Lolita Pimenta ou A presa

Olhos azuis tão azuis os seus. Coisa rara, linda de se ver. De se ter e você
tem.
São olhos pequenos
rasgados
que me causam arrepios
por todos os lados. Olhos celestes de uma terra muy distante.
Têm um quê de loucura também, um tempero, uma malícia de homem que já viu muita estrada, comeu poeira e mais de mil mulheres, ao som de Johnny Cash. Sempre o Cash, que eu te conheço. Sou menina, mas cê não me engana. Na cama
es um lince.
Um bárbaro.
On the road, o asfalto tem seu cheiro. Cê é livre, prematuro e sabe que a poesia vem do sexo.
Não tem casa só tem carro e claro,
não se apaixona nunca
(ou quase nunca)
porque sabe do poder de uma buceta.
Sou menina, mas leio muito
e achei Bukowski outro dia, na sua prateleira.
Entrei no teu quarto, fucei nas tuas coisas, cheirei tuas cuecas e
levei uma.
Minha mãe descobriu, me deu uma surra.
é que ela não entende que eu

gosto de tu.

E gosto também da sua cara. Cê é jovem
mas tem ruga.
No cartório, 29, mas te olhando uns 34.
35.
Boca fina
Avermelhada
que se abre em gozo quando passa uma mulher que te agrada.
Já te vi olhando uma mulata.
Tua boca denuncia o desejo,
te reparo.
cê me mata.
amo tua barba, que é das grossas e é morena, como eu. Sou pequena, mas cê me cabe. Cê me ensina, eu te aprendo.
Quando tu senta na calçada de perna aberta e jeans antigo
eu sinto que o mundo inteiro
podia parar ali,
acabar em ti.
Cê é a soma de todos os homens que eu sonhei pra mim.
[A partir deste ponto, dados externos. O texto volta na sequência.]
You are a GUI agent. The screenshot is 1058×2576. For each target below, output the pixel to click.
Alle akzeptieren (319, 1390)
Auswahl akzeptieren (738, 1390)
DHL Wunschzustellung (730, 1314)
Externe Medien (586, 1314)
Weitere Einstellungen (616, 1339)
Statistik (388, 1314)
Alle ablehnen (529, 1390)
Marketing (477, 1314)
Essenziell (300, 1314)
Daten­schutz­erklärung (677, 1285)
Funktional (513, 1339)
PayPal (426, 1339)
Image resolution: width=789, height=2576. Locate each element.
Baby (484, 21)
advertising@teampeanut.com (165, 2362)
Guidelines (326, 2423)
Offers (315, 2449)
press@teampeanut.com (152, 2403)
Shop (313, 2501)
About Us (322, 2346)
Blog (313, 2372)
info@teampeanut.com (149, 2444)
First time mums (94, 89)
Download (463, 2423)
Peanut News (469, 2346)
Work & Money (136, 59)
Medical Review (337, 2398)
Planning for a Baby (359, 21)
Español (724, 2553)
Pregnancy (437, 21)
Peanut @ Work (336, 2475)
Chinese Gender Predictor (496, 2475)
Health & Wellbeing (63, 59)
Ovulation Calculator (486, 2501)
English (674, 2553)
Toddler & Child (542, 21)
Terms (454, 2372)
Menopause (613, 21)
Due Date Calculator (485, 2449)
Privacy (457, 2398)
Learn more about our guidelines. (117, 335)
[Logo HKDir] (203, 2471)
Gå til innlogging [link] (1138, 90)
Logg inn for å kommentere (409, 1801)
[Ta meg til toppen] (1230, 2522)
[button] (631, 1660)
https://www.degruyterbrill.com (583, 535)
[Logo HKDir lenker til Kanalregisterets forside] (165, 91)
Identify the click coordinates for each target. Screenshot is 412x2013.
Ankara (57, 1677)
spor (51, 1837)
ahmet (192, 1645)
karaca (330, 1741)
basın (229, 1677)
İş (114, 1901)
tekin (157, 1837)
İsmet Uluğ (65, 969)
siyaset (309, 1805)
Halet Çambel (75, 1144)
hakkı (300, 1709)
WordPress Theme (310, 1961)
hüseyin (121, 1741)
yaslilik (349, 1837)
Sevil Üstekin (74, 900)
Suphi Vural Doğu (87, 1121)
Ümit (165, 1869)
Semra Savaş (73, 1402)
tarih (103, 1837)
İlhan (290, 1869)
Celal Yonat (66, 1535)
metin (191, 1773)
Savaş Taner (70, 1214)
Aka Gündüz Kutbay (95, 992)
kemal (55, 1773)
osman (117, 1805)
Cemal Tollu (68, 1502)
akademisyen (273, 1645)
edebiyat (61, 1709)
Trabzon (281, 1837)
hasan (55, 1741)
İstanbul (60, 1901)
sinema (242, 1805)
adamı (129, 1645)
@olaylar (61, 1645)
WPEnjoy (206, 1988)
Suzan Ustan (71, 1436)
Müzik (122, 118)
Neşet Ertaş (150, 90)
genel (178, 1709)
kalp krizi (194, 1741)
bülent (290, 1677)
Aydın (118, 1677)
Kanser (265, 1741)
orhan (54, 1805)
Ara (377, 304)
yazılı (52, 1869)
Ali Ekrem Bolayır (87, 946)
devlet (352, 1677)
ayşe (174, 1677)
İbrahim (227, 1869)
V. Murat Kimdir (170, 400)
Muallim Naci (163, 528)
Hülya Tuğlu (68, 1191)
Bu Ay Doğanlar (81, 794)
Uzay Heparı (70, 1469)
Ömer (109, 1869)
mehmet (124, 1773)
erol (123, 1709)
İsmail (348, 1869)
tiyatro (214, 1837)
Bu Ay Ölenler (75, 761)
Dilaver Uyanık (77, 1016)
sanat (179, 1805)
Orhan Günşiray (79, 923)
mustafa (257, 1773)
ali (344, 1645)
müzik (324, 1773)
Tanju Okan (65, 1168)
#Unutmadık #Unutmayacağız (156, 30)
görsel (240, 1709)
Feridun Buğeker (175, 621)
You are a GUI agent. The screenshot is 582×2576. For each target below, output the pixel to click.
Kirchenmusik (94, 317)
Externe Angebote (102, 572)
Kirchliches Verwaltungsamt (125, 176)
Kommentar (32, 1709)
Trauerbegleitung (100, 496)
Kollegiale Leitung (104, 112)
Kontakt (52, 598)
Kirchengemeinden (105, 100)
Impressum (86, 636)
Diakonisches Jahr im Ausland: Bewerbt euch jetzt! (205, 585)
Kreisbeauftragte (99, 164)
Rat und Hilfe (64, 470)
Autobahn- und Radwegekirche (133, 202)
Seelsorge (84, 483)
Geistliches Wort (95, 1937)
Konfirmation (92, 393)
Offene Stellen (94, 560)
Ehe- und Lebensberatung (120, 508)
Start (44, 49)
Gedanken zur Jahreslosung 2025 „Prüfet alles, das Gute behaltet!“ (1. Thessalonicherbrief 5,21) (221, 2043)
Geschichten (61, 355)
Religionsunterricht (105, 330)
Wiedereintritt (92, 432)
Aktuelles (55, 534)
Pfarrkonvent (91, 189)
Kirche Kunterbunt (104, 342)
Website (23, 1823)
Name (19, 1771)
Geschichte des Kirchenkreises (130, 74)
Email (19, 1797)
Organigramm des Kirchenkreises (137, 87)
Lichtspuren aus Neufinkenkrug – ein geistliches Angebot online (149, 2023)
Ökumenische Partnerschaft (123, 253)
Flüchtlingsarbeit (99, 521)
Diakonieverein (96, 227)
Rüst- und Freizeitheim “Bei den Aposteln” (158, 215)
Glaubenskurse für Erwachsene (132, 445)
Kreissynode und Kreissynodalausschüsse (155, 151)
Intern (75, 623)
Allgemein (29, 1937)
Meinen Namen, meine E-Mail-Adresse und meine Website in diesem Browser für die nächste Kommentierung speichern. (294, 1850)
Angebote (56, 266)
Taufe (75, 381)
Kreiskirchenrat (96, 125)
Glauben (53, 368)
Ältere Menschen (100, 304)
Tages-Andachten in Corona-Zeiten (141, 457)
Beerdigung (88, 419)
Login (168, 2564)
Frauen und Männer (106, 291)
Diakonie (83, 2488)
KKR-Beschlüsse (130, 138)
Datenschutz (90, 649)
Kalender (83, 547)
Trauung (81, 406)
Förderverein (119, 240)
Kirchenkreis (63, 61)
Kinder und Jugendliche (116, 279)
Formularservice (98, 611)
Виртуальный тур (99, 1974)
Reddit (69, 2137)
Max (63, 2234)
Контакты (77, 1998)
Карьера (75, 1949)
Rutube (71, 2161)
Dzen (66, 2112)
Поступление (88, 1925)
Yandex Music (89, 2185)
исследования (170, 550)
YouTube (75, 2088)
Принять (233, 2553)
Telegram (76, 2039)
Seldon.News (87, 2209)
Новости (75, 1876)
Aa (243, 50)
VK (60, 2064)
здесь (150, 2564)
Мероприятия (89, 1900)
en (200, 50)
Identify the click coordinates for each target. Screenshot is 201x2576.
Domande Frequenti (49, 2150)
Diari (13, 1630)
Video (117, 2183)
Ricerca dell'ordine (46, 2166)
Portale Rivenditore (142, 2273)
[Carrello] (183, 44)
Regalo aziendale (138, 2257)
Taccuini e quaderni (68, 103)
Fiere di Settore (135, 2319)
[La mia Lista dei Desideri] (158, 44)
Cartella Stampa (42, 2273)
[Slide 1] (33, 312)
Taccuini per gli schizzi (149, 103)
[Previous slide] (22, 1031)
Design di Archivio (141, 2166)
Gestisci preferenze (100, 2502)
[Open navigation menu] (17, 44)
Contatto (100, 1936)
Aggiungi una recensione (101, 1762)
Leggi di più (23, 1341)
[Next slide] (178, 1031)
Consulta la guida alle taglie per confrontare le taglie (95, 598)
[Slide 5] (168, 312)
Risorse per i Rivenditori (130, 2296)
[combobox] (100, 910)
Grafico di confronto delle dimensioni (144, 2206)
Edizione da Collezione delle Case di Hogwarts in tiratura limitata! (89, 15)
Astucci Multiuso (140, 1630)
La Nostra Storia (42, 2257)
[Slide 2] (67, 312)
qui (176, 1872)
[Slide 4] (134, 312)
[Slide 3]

Daí num belo dia, foi na quarta ou na segunda,
Você provou da minha boca.
Eu tava lavando teu carro, do jeito que cê tinha mandado. Fazia um calor da peste e eu vestida de branco. Me molhei um pouco.
Fiquei transparente.

Você, que me olhava da rede, abriu a boca de desejo
daquele jeito que eu tanto conhecia.
Senti um frio na barriga. Há anos que eu morava ali,
contigo,
e você nunca
tinha me visto.
Agora me vinha assim, sem pressa, andando safado em minha direção.
Teu jeans
Tua bota
Teu cheiro cada vez mais perto.
Eu tremia por dentro, era menina. Te provocava do meu jeito mas não sabia das coisas. Tive medo.
Me virei de costas pra ti. Minha calcinha
era vermelha, eu tinha
15 anos e você cada vez mais perto.
Mais perto
Feito lince.

Já podia sentir tua respiração.

Me virei de novo. Dei de cara com a sua
boca.
Teus olhos azuis
ainda mais azuis
por causa do fogo.
Cê me pegou pela cintura e sussurrou entre os dentes:
– Você cresceu demais, Mariana. Tua mãe te criou direito.
– Senhor, eu..
Me beijou a boca
me arrancou a roupa e me comeu ali, do lado do carro. Não deu nem tempo de desligar a mangueira.